TASK A - Reproduce word for word everything in the tariff hearing transcript from "The CHAIRMAN. Proceed" down to "tar per year.".
TASK B - According to the tariff hearing transcript, how much tar does the Semet-Solvay Company produce each year?

TEXT BLOCK -

* * * *

Mr. UNDERWOOD. Would a duty of 25 per cent materially increase the cost of the preparation into which it enters?

Mr. QUEENY. No; not to any extent at all.

Mr. GRIGGS. Is $16,000 worth annually imported worth fooling about-worth establishing a plant for?

Mr. QUEENY. A plant can be installed in another plant-that is, it can be added to the articles of manufacture. We have undertaken to specialize some chemical products-things that are almost exclusively manufactured on the other side. We have followed that theory for years. We want to make the things that are now controlled in Europe.

Mr. GRIGGS. The reason why I made that remark is that there seems to be no demand for it.

Mr. QUEENY. There is demand. Even if it is only 6,000 pounds, it is $20,000 worth of business additional, or thereabouts.

Mr. GRIGGS. That would be specializing with a vengeance, I think. Mr. HILL. Is this exclusively a German product?

Mr. QUEENY. German and English; more particularly made in England than in Germany.

The CHAIRMAN. Now, you can proceed to the next topic.

Mr. QUEENY. Chemicals is all that you will take up to-day?

The CHAIRMAN. Yes, sir. We must keep it separate.

Mr. QUEENY. Then I have nothing further to-day.

STATEMENT OF MR. STEWART CHAPLIN, REPRESENTING THE SEMET-SOLVAY COMPANY, OF SYRACUSE, N. Y.

The CHAIRMAN. What subject do you desire to speak on? Mr. CHAPLIN. The subject relates to a number of articles produced by the distillation of coal. It is similar to the application apparently that has been named in one respect, in that it relates to articles not manufactured in this country; but our application is to take these articles off the free list and impose a duty, in order that they may be manufactured here. With the permission of the committee, I would like to just state in a few words what the point of our application is, and then ask our chemist to proceed.

The CHAIRMAN. Proceed in your own way. Mr. Chaplin.

Mr. CHAPLIN. A number of these articles that I have enumerated here [indicating typewritten statement] are used in connection with the making of dyes, and some of them are used as dyes. They come under paragraphs 464, 469, 472, 424, and 626 in the free list.

They are not manufactured in this country, but the raw material from which they can be produced is manufactured in large quantities in this country. Tar is manufactured in very large quantities, from which, indeed, directly and indirectly, they come. Our company produces 25,000,000 gallons of tar per year.

The CHAIRMAN. The committee takes it for granted that there is any quantity of tar produced in this country.

* * * *

EXTRACTED ENTRIES -

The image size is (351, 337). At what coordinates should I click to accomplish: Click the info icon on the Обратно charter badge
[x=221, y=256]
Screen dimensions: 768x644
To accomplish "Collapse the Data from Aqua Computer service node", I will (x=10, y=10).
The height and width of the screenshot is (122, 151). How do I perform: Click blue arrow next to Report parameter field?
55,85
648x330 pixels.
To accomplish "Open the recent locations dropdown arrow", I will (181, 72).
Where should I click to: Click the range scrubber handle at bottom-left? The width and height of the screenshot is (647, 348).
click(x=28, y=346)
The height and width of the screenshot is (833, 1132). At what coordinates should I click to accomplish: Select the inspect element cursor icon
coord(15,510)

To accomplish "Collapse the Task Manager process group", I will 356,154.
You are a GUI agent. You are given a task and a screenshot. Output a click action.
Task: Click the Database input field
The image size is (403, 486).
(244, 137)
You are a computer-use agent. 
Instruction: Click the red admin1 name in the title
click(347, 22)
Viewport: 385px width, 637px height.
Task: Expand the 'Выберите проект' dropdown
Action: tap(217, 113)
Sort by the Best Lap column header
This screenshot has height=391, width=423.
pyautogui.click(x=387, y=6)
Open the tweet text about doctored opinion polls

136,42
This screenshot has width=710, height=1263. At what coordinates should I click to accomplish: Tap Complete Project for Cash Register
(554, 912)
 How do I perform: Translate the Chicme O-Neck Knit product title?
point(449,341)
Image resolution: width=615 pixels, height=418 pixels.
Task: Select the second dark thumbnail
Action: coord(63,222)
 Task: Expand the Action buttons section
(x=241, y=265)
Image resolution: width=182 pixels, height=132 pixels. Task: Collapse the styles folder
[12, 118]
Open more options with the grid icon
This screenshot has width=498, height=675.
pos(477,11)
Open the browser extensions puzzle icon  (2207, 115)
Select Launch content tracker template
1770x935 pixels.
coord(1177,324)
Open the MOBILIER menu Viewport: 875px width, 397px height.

* * * *

RESULT A -
The CHAIRMAN. Proceed in your own way. Mr. Chaplin.

Mr. CHAPLIN. A number of these articles that I have enumerated here [indicating typewritten statement] are used in connection with the making of dyes, and some of them are used as dyes. They come under paragraphs 464, 469, 472, 424, and 626 in the free list.

They are not manufactured in this country, but the raw material from which they can be produced is manufactured in large quantities in this country. Tar is manufactured in very large quantities, from which, indeed, directly and indirectly, they come. Our company produces 25,000,000 gallons of tar per year.

RESULT B - 25,000,000 gallons per year.